In early 1843 Whelan left the Register, hoping to start a new Liberal semi-weekly in Halifax. His language was always correct, well chosen, and gracefully delivered.” Writing several years after Whelan’s death, James Hayden Fletcher, himself an accomplished public lecturer, stated that “As a popular orator, we doubt if the Island has ever witnessed his equal.” He had the faculty of seizing at once upon the minds of his hearers, and carrying them along with him. . .
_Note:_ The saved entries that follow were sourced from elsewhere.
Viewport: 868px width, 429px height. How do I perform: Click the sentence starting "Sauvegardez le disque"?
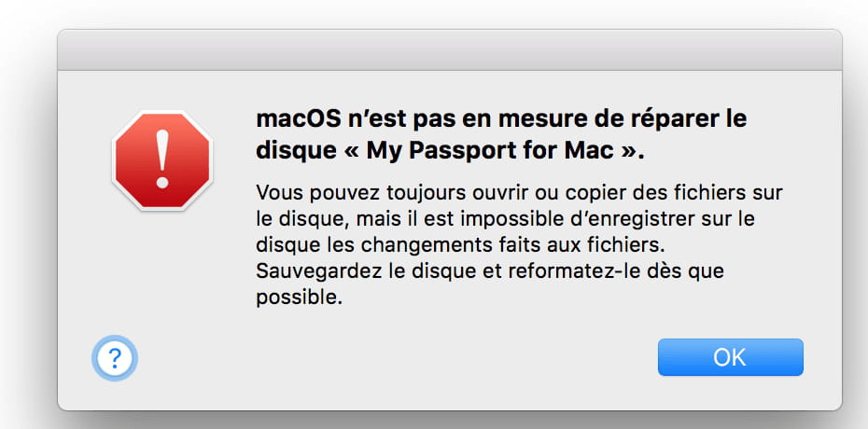click(490, 271)
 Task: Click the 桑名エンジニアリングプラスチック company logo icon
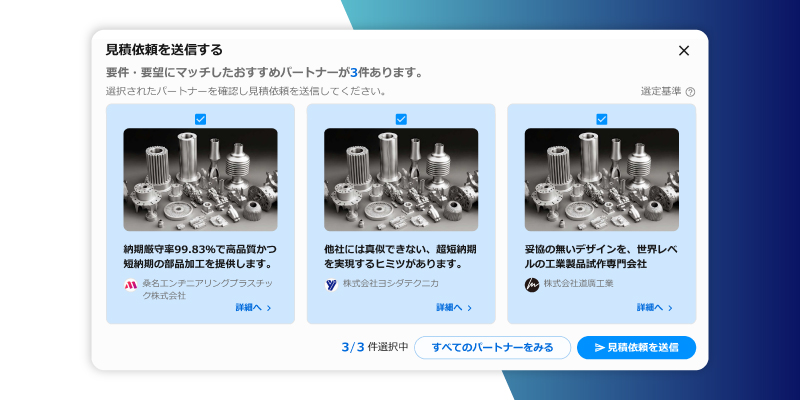tap(131, 285)
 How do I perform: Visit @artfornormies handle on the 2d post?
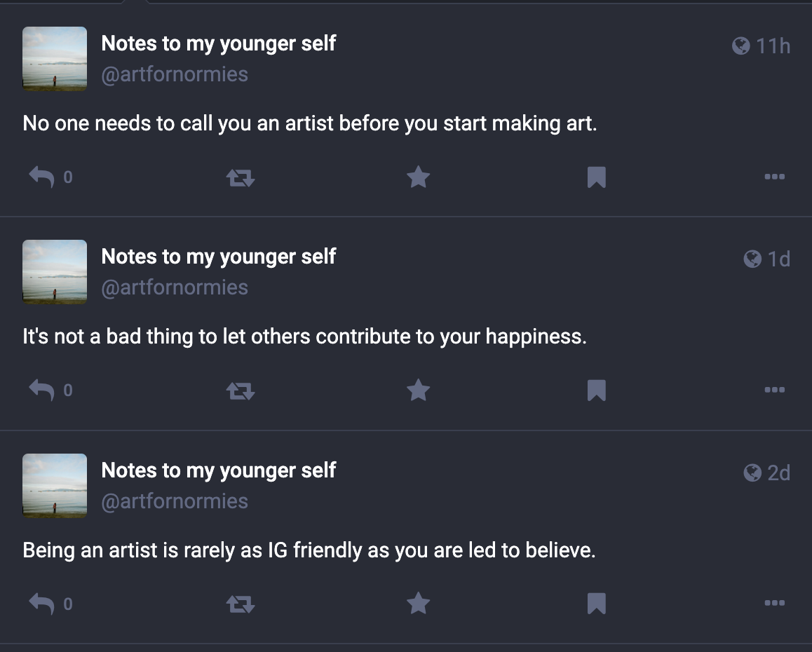point(175,501)
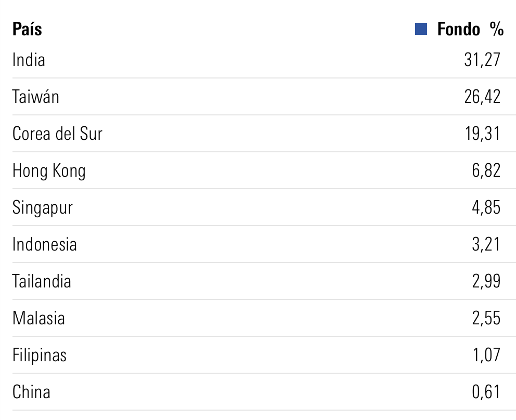Click the blue Fondo legend square
Screen dimensions: 516x420
click(x=421, y=29)
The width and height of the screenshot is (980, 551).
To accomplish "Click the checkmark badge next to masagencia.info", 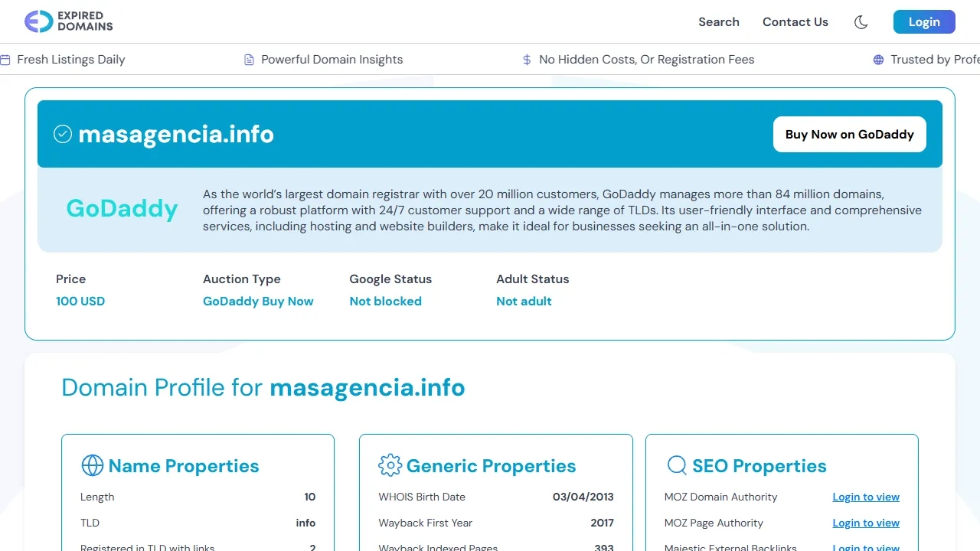I will click(63, 134).
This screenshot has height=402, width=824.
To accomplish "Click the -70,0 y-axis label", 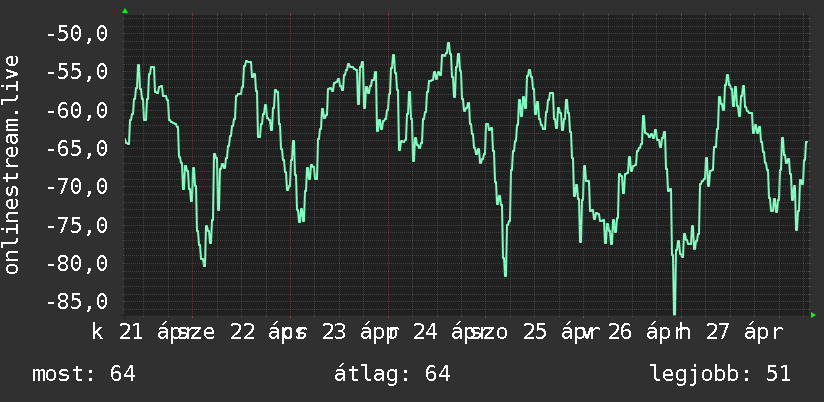I will (77, 187).
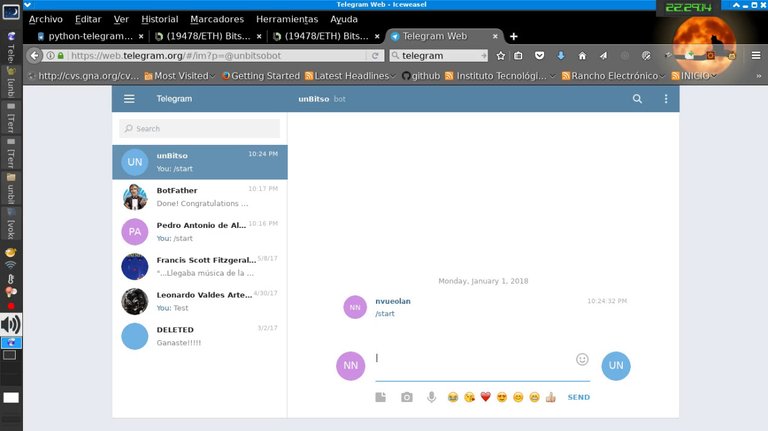
Task: Toggle the emoji picker smiley face
Action: (582, 359)
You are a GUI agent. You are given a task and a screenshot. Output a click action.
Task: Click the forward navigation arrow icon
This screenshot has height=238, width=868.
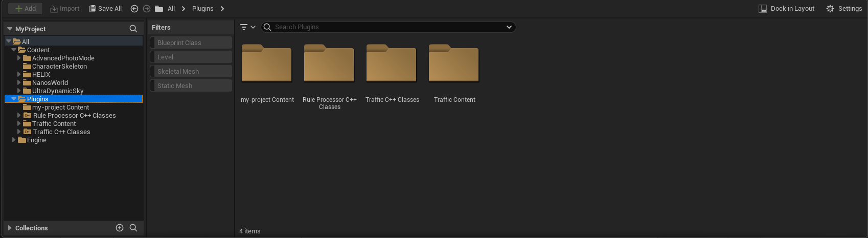click(147, 9)
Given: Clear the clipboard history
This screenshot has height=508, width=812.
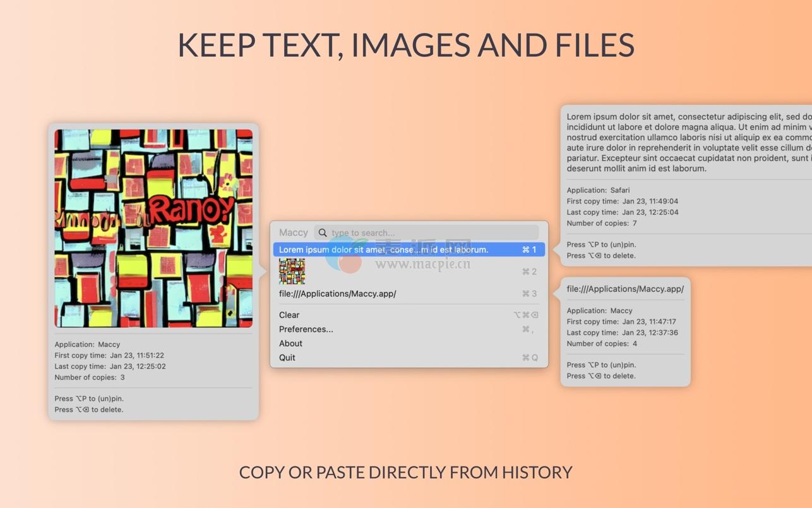Looking at the screenshot, I should tap(289, 315).
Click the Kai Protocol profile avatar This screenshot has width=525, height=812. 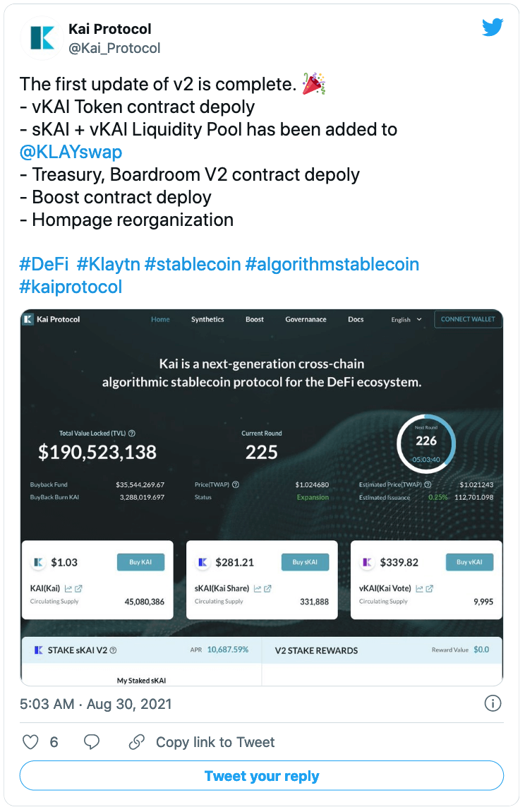coord(42,38)
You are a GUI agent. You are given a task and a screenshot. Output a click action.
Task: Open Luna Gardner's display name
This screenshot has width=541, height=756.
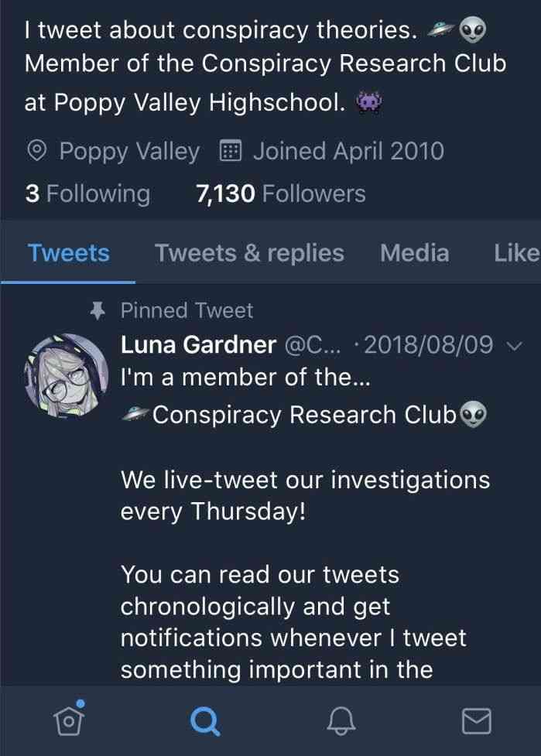198,345
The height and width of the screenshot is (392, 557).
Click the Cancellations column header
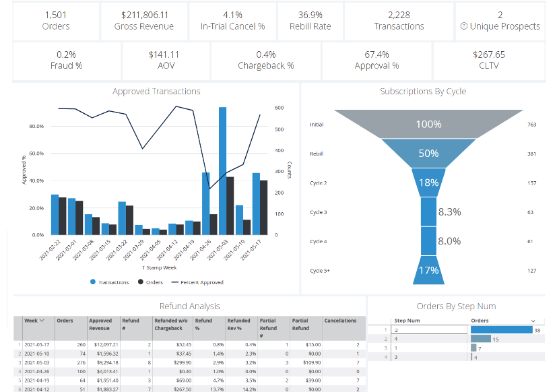(340, 321)
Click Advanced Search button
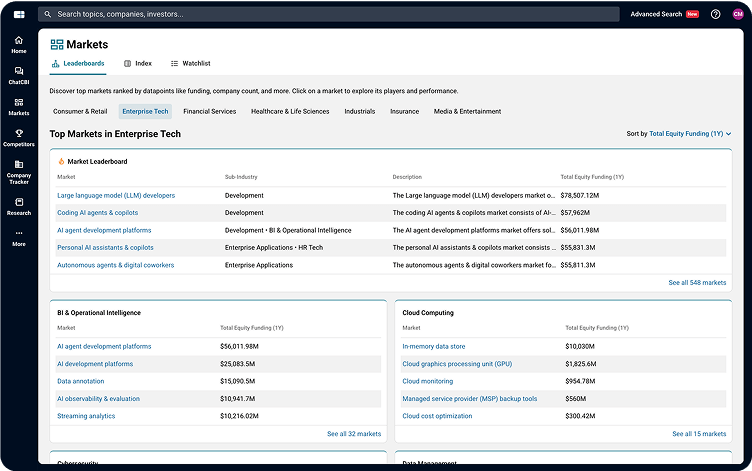This screenshot has width=752, height=471. coord(656,14)
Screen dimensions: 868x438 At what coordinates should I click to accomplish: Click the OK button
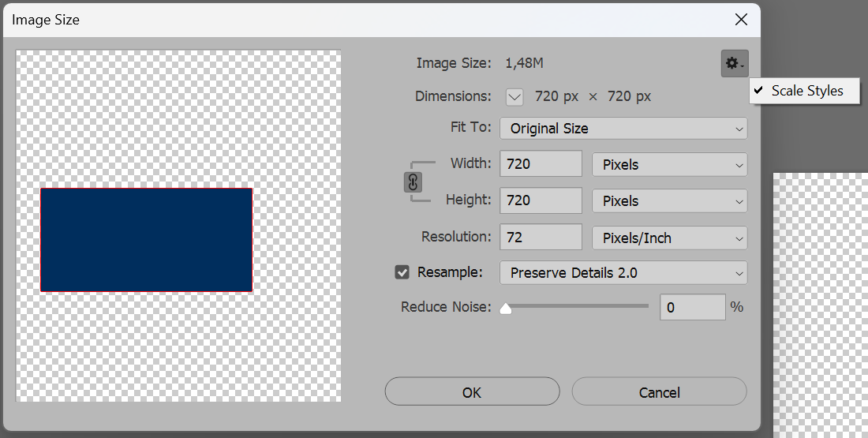(472, 392)
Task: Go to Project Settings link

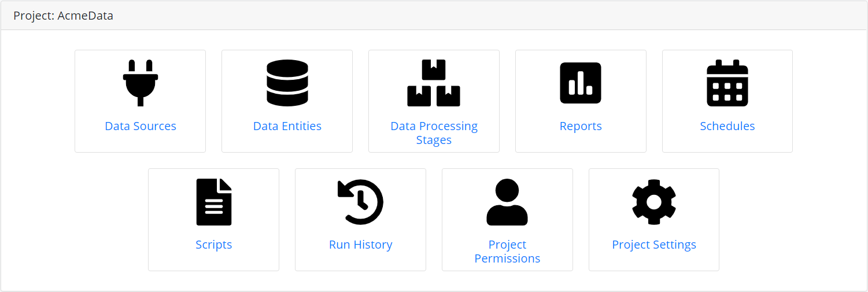Action: click(654, 245)
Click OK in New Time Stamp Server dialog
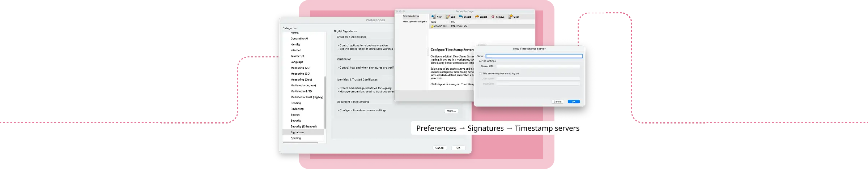The image size is (868, 169). [x=573, y=101]
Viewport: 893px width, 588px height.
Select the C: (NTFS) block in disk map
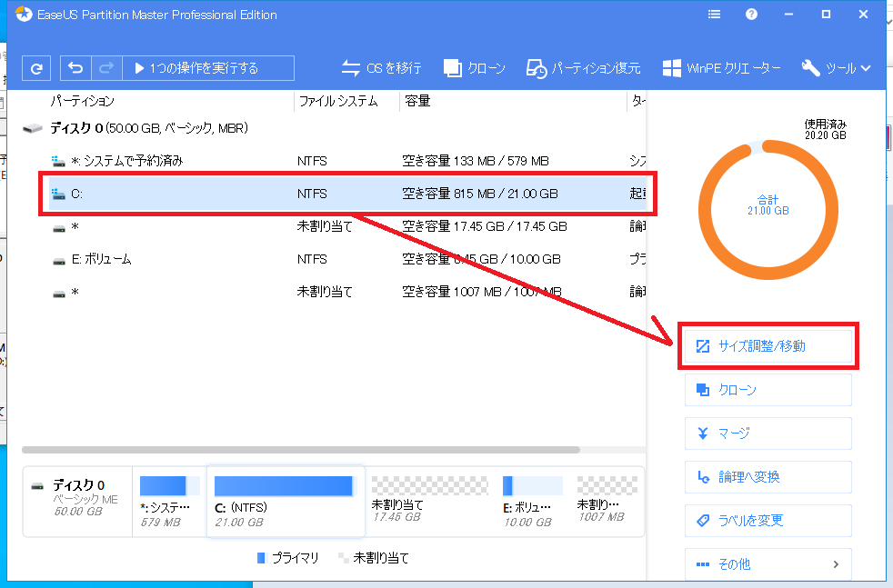click(285, 501)
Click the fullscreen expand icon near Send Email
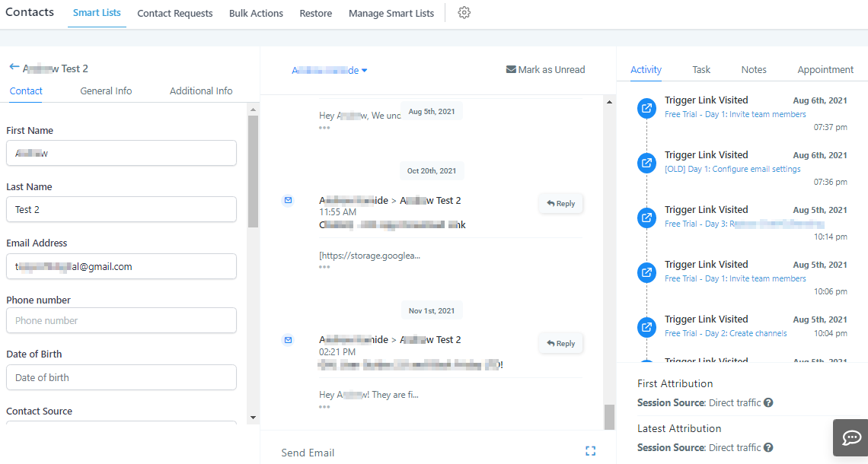The image size is (868, 464). pos(590,451)
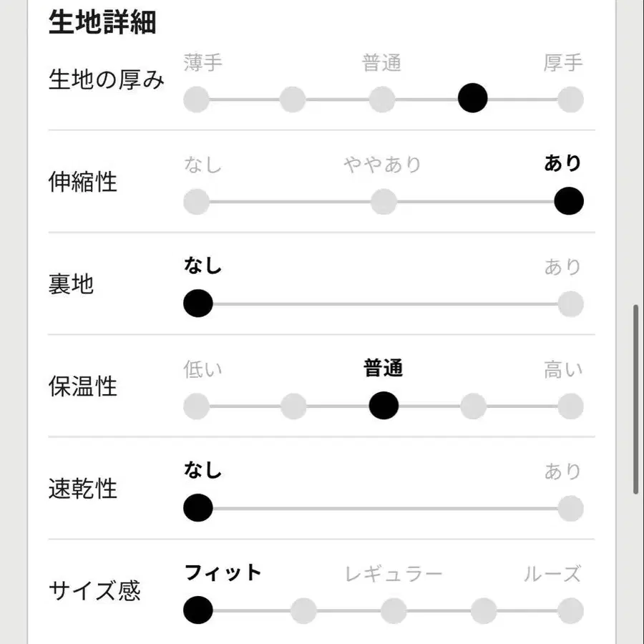Screen dimensions: 644x644
Task: Click the フィット dot for サイズ感
Action: (x=198, y=610)
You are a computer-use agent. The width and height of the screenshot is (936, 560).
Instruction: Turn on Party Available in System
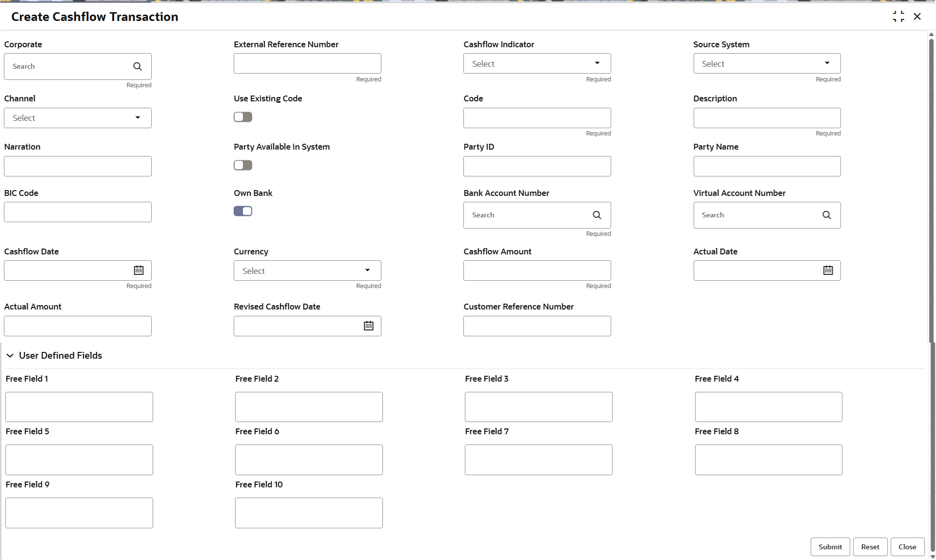point(243,165)
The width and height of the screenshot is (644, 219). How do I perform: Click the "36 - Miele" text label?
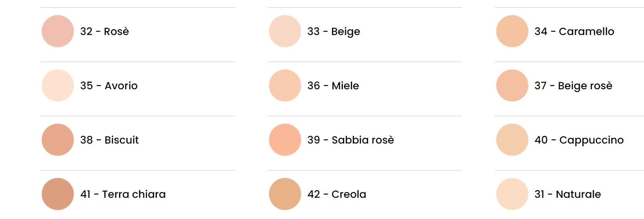[333, 85]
14 Days to Die by A.B. Whelan

One of Whelan’s later associates wrote that as an orator he was “brilliant, impassioned, exciting. While yet in his teens, he also became known as a speaker at the mechanics’ institute and at the Young Men’s Catholic Institute, an organization established by O’ Brien, a teacher of elocution and a well-known platform orator in his own right. Active in various Irish societies in Halifax, he succeeded O’Brien in directing the Register, an Irish Roman Catholic and Liberal newspaper strongly committed to repeal of the union between Ireland and England. In early 1842, against Howe’s wishes, Whelan left his office, where he had apparently remained during his studies at the seminary, and was ready, at age 18, to become an editor. Both O’Brien and Howe profoundly influenced the precocious youth. Thus Whelan spent his formative years at the intellectual centre of English speaking British North America: the Halifax of Howe, Thomas McCulloch*, Thomas Chandler Haliburton, and “The Club.” He eventually attended St Mary’s Seminary, and studied directly under its first superior, Father Richard Baptist O’Brien, a dynamic Irish priest, who commenced classes in January 1840. In the following year he was apprenticed in the printing office of Joseph Howe*, who encouraged him to continue his education through reading, as he himself had done. He appears to have received a rudimentary education in Ballina and in Scotland before immigrating with his mother (who may have been widowed) to Halifax, N.S. In reply to insinuations by political enemies that they had arrived destitute, and that he had had to beg for his bread, Whelan wrote in 1855 that “enjoying in his mother’s right the fruits of no small amount of property, he was never placed in abject condition.” According to the most precise account he has left, the year of their immigration was 1831, and he immediately enrolled in St Mary’s school.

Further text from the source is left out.